Rice with chicken, tomatoes and other vegetables in a frying pan

  • corn - ½ b.;
  • rice - 1.5 tbsp.;
  • carrots - 1 pc. large;
  • chicken pulp - 400 g;
  • ginger (powder) - ½ tsp;
  • sweet pepper - 1 pc.;
  • tomato - 2 pcs.;
  • zira - ½ tsp;
  • bulb;
  • peas - ½ b.;
  • turmeric - 5 g;
  • oil (fry);
  • garlic - 3 teeth;
  • water.

Time: 50 minutes.

Calories: 162.7.

Before you start cooking, you should prepare all the ingredients. We remove the canned components from the cans and allow the excess liquid to drain.

Peel the skin off the carrots, then wash them and chop them into medium cubes. We do the same with the onion: we remove it from the husk, wash it and crumble it with a square.

We free the garlic teeth from the husk and pass it through a press, if desired, you can finely crumble it.

If necessary, remove the skin from the chicken, then wash it abundantly and chop it into small convenient pieces.

It is important to rinse rice groats abundantly so that the liquid ceases to be cloudy.

And we crush the bell pepper with a square, not forgetting to wash it before that and clean the seeds from it. We divide the washed tomatoes into slices, which are then cut into 4 more parts.

We place a large frying pan on the stove, pour oil over its bottom. After heating, put the meat ingredients into it and bring it to white, frying for 7 minutes.

Then we attach all raw vegetables to the chicken and sauté, stirring regularly. 5 minutes is enough.

We spread rice on top of the vegetable mixture and fill it with water so that it covers the surface by 2 cm. Flavor with cooked spices, salt to taste, when it boils, close the lid and evaporate the liquid for about 20 minutes. At the same time, we remove the fire as little as possible.

5 minutes before turning off, add canned food, mix and cook. It is also advisable to leave it under the lid for a while so that the dish is infused.

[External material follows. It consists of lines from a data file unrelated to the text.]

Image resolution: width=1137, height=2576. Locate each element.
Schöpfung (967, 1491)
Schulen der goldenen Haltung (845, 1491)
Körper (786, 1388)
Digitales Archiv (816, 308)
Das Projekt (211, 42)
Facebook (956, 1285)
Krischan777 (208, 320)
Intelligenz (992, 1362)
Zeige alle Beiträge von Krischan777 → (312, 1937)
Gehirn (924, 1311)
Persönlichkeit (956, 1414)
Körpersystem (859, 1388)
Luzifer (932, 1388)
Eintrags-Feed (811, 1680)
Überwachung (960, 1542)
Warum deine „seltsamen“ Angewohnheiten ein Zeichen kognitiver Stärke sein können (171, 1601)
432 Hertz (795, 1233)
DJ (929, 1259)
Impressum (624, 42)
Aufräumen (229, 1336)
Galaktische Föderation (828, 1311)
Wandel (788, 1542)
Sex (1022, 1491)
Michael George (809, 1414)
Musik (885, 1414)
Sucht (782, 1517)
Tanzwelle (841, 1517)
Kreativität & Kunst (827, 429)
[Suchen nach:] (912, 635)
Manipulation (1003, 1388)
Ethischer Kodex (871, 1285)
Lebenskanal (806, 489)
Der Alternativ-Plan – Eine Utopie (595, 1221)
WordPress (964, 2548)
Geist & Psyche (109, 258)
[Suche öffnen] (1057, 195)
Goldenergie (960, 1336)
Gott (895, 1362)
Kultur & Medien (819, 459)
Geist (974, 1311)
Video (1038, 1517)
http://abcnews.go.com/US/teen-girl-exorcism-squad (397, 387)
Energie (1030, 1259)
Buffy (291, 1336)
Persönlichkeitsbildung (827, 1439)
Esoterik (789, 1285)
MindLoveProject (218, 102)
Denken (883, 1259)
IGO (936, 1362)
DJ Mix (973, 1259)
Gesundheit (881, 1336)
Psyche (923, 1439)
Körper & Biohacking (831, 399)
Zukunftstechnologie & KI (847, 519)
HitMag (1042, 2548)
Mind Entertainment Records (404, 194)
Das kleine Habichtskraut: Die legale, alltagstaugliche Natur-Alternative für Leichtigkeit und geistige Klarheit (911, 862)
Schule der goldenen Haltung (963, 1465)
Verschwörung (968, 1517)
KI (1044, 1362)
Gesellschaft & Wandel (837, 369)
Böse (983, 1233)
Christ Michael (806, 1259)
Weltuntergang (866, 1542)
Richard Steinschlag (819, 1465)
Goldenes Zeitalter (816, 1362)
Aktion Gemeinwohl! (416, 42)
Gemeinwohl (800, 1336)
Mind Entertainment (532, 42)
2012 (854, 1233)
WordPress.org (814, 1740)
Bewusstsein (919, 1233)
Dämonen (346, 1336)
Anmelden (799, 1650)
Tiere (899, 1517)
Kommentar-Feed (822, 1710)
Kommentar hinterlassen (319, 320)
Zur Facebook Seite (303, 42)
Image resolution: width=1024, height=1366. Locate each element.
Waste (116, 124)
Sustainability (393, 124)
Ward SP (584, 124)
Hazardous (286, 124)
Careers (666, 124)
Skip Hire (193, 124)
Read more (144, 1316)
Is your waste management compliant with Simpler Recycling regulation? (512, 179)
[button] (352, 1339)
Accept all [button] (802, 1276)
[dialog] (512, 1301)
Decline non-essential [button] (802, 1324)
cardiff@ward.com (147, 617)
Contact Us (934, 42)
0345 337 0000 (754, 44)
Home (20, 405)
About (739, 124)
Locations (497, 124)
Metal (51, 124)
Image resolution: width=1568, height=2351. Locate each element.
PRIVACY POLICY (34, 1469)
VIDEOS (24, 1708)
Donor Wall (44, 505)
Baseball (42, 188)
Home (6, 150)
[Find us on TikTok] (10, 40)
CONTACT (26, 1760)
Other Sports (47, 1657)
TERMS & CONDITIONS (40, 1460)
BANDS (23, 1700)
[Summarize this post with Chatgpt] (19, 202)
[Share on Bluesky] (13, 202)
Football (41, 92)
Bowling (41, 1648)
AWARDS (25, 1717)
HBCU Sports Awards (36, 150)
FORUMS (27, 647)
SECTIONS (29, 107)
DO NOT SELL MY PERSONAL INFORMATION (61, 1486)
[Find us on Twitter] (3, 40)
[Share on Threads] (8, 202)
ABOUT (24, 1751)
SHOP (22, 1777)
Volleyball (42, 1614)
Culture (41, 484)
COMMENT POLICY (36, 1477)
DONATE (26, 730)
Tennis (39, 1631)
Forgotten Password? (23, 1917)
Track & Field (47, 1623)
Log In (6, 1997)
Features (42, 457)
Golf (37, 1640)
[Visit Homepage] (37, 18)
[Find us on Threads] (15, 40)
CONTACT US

Rice with fish and vegetables

  • green beans (frozen) - 1 tbsp.;
  • wine (white) - ½ tbsp.;
  • suitable spices;
  • canned corn - ½ tbsp.;
  • 1 carrot;
  • sea ​​fish (white fillet) - 600 g;
  • large bulb;
  • rice - 250 g;
  • salt;
  • oil;
  • water - 1-1.5 tbsp.

Time: 40 minutes.

Calories: 122.7.

  1. We extract fresh vegetables from the upper shells, wash them with high quality and cut into medium squares;
  2. Oil should be poured over the pan and fry the crumbled components on it for about 7 minutes;
  3. Then we add pieces of beans and canned corn to the mixture;
  4. Sprinkle with spices and simmer for a few more minutes;
  5. We chop the fish fillet into convenient pieces and send it to the pan, following the vegetables;
  6. Fry lightly on all sides;
  7. Put the washed rice to the fried components, then pour it with wine and water;
  8. After boiling, add some salt, reduce the heat to a minimum and cover with a lid;
  9. We finish cooking when the moisture evaporates.

  • The recipe can be changed by adding or removing certain vegetables. Most importantly, consider the time of their preparation;
  • also allowed to do with spices. Easily replace the spices indicated in the recipe with your favorite ones;
  • as for rice, it is better to use long-grained and steamed, so the dish does not turn into porridge;
  • When adding tomatoes to cooking, it is best to blanch and peel them.

Enjoy your meal!

Another recipe for delicious rice with vegetables in a pan is in the next video.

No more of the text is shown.